Emma Lazarus may have said it best:

...Give me your tired, your poor,
Your huddled masses yearning to breathe free,
The wretched refuse of your teeming shore.
Send these, the homeless, tempest-tost to me...​


----------



## Gertie Kindle (Nov 6, 2008)

geoffthomas said:


> Is that entirely true?
> I thought that there were many groups of people who moved here (Heugonots -now I know I have mispelled that) as an alternative to continued religious persecution where they were. They did not really wan to come here.


The huguenots were mainly persecuted during the reign of Louis XV, which would have been the 17th century. The massacre of the huguenots on St. Bartholemew's Day took place in 1572. It is most likely that those who came here to escape religious persecution did so in the 17th century, not the 18th century. So they would already have put down roots; many would have been born here.

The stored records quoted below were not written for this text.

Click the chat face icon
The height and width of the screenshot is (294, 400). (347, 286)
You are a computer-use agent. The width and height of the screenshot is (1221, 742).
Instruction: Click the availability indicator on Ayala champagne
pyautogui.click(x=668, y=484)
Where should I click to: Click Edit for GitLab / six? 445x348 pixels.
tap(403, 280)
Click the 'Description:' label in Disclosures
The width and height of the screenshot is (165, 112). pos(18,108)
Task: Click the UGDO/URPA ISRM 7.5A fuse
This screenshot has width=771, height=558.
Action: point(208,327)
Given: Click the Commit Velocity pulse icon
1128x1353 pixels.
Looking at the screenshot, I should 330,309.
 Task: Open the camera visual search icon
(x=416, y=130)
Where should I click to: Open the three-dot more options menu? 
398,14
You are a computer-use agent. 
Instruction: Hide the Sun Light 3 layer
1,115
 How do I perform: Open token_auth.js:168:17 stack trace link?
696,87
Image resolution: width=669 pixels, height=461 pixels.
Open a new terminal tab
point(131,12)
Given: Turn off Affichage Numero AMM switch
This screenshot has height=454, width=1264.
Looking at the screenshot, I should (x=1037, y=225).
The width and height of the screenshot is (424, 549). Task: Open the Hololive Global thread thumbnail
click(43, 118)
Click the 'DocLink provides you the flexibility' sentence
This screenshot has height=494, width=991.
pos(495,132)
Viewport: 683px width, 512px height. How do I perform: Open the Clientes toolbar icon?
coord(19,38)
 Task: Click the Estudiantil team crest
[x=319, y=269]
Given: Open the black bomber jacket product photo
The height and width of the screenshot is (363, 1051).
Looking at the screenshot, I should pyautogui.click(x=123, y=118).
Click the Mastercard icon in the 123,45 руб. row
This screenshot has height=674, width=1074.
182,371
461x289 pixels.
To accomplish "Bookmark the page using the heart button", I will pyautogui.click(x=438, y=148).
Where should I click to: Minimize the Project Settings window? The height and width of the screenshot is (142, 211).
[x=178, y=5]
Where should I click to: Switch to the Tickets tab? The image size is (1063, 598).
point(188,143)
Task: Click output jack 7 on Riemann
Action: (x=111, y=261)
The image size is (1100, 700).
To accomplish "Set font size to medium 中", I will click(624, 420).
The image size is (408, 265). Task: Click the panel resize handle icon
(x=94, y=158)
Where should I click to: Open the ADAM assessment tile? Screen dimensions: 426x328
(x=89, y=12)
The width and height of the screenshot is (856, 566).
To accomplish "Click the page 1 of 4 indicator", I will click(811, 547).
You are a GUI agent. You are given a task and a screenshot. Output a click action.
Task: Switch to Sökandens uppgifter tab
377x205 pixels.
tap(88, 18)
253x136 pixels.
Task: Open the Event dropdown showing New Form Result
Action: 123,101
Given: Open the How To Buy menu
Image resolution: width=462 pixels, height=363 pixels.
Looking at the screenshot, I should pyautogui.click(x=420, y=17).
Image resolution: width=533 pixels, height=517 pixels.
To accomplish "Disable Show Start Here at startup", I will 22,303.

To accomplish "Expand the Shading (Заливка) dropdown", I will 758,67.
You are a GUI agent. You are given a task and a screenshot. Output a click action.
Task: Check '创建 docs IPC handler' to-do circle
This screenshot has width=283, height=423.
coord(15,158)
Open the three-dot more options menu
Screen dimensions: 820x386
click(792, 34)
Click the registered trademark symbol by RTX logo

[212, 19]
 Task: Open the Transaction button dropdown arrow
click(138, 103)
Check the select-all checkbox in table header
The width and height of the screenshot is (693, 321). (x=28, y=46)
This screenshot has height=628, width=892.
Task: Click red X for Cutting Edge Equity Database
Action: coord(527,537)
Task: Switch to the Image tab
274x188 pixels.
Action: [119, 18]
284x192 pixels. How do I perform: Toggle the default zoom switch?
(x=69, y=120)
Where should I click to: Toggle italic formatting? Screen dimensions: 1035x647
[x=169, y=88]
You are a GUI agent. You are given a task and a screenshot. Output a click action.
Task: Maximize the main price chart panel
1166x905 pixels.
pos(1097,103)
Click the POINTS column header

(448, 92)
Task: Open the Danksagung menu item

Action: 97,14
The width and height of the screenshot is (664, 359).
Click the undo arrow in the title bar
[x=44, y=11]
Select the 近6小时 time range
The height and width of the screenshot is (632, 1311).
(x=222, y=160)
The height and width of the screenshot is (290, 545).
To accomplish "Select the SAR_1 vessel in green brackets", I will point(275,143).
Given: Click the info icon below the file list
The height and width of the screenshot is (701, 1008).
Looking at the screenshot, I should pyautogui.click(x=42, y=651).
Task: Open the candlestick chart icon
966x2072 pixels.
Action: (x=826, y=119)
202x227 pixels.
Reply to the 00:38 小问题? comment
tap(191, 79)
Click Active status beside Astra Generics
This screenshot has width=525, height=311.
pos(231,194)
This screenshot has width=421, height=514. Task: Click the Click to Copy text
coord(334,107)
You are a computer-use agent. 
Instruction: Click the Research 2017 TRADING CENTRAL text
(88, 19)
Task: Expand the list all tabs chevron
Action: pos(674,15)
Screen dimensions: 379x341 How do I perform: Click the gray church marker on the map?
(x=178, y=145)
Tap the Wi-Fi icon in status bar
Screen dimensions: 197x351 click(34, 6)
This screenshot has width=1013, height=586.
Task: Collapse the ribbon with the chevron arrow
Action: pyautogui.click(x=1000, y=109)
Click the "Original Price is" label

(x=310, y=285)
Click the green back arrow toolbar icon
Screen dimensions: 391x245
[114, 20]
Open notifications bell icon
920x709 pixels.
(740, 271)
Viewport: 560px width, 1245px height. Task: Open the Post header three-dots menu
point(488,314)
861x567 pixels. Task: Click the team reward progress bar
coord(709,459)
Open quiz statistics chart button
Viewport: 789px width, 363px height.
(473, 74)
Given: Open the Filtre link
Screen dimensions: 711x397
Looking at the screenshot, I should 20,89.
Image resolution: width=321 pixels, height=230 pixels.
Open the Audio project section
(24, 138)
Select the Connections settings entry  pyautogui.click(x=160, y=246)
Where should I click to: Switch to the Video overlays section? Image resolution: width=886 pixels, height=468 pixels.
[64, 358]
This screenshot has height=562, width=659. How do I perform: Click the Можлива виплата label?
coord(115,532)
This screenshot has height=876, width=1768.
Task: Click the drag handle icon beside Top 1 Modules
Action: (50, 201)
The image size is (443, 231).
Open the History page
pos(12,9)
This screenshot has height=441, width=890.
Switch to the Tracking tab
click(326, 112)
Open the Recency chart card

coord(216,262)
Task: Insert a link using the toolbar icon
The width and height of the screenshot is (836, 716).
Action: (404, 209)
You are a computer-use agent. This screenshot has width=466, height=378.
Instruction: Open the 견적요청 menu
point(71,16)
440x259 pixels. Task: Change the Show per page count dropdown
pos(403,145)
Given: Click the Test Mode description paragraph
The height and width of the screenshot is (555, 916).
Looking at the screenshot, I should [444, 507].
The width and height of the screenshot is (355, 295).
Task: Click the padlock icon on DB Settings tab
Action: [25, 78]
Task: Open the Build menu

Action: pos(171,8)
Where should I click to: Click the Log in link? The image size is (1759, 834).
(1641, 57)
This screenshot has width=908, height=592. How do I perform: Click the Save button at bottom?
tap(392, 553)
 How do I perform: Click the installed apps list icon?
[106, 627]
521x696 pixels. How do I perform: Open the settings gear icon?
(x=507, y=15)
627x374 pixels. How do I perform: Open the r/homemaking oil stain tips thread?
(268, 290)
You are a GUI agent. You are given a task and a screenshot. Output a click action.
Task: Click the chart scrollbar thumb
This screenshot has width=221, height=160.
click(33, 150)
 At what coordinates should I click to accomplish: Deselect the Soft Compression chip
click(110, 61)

> Also there was a significant population of indentured slaves - people who sold themselves into a certain number of years of servitude. There were also some instances of the prisons being emptied - go to America or the gallows.


Yes, that's true. Many of the Scots captured at Culloden in 1745 or in the aftermath were sent here as indentured servants. Some probably fled here, although my guess is that more of them went to France than America. Again, some 20 years before the revolution, so they would have had time to complete their indenture and take up land. There was nothing to go back to.

It is interesting to note that the Scots fought on the side of the British during the revolution. They had already seen first hand what the British did to those they defeated.



> No it was not a strict penal colony such as Australia was, but it was still a place of high-borns being given land grants by the King and the lower class being dumped here rather than starve in England - or at least that is what I thought I read. No?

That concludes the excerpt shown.